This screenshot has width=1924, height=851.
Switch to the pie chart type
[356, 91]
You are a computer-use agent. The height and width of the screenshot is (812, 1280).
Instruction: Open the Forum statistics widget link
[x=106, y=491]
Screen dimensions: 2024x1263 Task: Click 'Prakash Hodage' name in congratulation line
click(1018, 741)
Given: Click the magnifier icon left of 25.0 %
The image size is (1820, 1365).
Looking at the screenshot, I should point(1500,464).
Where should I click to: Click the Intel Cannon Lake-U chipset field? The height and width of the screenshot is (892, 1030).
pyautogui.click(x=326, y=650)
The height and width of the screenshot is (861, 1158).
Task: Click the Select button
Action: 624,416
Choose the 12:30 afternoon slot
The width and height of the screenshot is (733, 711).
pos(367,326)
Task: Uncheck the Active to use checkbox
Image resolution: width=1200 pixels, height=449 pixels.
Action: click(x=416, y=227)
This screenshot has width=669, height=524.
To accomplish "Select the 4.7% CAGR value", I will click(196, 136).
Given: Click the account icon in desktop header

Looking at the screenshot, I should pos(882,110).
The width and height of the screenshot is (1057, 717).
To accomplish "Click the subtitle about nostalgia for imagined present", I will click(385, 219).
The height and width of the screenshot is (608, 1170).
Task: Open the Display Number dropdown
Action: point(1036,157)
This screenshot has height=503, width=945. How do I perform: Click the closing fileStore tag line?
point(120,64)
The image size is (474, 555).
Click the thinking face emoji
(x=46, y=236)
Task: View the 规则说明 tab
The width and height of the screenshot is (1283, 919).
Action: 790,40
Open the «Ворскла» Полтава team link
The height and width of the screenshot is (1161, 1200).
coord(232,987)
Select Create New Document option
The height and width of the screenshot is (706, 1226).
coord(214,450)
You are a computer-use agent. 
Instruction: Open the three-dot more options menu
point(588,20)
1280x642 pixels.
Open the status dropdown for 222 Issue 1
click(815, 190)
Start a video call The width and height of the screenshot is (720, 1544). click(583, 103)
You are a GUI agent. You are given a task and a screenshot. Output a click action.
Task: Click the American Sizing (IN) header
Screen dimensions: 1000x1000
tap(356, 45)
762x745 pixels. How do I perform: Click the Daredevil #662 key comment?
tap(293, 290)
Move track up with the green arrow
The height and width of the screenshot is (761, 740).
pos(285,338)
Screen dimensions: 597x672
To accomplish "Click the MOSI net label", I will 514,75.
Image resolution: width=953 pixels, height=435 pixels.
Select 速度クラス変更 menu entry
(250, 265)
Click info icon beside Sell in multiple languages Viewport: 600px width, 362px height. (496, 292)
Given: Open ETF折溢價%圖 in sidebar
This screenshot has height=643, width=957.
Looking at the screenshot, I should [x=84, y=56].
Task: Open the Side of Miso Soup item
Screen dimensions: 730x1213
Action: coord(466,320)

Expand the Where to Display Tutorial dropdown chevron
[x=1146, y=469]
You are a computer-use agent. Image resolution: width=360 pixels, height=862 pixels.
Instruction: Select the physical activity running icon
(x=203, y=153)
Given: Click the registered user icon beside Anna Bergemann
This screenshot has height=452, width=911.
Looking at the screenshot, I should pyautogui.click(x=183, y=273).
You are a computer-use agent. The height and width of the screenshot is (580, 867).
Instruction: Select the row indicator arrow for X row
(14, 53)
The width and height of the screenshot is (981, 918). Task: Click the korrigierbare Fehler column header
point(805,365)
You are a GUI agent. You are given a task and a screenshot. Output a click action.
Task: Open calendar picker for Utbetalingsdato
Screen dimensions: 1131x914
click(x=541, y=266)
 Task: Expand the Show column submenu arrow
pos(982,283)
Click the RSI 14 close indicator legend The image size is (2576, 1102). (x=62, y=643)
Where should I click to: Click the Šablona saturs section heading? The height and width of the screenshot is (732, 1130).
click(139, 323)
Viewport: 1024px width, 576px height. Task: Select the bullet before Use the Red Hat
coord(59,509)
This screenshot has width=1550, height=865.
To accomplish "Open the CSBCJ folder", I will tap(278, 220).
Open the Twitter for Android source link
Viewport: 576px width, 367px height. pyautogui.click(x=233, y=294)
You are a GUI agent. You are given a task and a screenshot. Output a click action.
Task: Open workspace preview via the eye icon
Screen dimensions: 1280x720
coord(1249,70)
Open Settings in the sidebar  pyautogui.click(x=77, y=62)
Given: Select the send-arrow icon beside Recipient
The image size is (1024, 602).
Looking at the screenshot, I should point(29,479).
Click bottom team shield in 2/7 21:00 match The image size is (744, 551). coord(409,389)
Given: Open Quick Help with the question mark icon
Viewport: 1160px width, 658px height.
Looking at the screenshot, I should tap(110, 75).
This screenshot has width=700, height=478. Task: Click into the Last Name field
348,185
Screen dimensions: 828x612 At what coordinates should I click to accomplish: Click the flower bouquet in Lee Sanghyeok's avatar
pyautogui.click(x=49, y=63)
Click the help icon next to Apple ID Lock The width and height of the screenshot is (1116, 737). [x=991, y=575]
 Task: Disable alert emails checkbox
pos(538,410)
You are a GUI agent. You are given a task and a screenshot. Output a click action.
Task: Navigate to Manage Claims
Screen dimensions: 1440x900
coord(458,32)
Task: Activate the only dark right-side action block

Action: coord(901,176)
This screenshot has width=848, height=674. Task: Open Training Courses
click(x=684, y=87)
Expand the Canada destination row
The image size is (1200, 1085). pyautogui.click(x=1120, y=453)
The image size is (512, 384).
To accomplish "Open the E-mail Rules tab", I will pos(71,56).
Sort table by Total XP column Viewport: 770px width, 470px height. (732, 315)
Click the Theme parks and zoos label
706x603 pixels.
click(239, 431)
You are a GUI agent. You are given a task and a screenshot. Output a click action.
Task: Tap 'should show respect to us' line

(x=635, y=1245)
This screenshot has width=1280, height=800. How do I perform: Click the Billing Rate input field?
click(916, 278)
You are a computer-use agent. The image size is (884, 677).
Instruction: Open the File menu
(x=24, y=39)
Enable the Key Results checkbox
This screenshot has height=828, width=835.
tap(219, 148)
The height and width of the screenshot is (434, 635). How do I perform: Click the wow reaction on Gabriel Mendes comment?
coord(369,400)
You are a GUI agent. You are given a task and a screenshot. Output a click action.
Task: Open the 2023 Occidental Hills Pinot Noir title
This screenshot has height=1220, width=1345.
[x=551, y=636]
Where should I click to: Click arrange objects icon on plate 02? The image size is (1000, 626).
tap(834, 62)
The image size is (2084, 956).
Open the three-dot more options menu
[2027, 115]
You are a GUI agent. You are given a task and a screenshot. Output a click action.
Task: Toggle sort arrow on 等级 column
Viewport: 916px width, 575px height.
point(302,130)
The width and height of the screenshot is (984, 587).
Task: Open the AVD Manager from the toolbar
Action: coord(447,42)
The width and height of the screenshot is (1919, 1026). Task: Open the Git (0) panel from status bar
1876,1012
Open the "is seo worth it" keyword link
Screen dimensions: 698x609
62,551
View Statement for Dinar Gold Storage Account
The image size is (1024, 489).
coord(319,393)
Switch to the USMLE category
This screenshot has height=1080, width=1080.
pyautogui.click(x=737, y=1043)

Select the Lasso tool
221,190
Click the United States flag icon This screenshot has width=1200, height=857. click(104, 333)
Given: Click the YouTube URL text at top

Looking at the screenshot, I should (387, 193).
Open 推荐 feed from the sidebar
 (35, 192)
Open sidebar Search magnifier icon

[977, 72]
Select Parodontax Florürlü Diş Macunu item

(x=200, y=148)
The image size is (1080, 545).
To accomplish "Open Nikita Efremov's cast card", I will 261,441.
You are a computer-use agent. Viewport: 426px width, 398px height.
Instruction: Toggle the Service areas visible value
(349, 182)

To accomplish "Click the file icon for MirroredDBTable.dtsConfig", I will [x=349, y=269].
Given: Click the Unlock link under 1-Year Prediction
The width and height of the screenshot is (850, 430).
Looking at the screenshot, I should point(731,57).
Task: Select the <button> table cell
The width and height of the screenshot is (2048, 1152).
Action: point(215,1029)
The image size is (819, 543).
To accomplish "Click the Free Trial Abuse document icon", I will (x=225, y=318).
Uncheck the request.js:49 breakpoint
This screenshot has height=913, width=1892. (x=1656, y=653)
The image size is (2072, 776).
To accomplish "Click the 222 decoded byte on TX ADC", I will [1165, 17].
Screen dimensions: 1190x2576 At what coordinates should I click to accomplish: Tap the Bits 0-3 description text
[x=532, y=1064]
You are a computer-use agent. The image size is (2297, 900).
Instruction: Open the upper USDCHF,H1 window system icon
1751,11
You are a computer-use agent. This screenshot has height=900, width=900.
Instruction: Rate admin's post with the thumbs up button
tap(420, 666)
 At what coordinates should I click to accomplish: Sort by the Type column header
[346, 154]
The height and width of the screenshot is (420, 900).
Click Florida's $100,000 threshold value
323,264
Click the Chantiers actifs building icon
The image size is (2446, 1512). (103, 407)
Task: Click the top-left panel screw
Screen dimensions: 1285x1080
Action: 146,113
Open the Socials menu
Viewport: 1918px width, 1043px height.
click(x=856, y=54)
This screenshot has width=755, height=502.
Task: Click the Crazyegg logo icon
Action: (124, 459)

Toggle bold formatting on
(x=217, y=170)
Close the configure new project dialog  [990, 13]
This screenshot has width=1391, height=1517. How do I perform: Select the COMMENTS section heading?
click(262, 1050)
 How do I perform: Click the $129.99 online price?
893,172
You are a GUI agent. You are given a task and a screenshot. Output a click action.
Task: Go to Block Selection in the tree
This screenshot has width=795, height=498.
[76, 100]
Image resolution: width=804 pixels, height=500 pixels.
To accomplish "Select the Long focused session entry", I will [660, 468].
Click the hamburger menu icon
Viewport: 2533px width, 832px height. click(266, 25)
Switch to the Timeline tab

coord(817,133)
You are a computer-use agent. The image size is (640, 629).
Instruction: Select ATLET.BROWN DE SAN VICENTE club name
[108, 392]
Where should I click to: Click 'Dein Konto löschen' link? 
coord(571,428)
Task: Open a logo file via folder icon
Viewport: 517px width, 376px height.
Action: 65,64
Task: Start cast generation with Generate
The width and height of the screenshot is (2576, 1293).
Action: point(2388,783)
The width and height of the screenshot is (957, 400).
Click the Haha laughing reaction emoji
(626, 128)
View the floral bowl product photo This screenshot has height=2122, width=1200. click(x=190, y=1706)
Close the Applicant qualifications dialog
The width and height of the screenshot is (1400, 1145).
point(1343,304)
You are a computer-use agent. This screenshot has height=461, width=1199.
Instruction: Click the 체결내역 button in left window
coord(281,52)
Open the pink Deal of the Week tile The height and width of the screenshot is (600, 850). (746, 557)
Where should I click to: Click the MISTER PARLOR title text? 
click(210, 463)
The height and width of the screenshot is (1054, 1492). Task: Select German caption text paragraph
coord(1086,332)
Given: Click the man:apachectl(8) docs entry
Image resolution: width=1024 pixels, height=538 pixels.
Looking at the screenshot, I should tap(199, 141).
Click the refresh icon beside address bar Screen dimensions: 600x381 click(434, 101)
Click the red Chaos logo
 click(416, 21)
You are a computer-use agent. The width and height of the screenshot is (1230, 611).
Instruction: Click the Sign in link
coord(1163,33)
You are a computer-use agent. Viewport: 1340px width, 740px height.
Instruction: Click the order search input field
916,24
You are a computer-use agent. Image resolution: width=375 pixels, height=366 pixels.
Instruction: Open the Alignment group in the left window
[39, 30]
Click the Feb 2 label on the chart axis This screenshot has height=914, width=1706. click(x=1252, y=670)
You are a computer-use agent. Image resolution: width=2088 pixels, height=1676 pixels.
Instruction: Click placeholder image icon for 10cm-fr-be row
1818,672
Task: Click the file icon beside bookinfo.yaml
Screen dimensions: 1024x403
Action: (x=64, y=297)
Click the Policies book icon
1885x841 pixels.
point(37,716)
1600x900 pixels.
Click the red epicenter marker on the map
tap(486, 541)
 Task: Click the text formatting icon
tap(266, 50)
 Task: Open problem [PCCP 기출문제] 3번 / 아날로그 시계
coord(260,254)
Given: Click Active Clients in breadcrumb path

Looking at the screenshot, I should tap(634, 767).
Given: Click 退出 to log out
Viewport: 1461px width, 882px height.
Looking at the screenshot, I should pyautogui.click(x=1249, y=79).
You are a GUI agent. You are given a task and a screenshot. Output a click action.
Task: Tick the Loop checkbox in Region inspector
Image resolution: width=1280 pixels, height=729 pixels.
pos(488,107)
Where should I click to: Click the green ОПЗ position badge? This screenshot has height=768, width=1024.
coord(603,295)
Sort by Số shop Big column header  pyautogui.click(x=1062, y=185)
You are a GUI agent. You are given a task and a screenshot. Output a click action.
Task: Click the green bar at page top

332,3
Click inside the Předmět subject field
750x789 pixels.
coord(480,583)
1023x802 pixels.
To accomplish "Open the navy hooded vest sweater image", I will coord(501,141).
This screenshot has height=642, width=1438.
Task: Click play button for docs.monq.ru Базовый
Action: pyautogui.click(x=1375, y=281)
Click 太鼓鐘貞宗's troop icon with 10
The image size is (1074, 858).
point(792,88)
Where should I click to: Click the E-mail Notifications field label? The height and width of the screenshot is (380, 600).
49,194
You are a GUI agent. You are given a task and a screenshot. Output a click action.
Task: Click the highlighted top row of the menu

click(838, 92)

TASK DESCRIPTION
Respond with a number only: how many lines in the material contain the string "Start"?

RESULT OF THE EXERCISE
2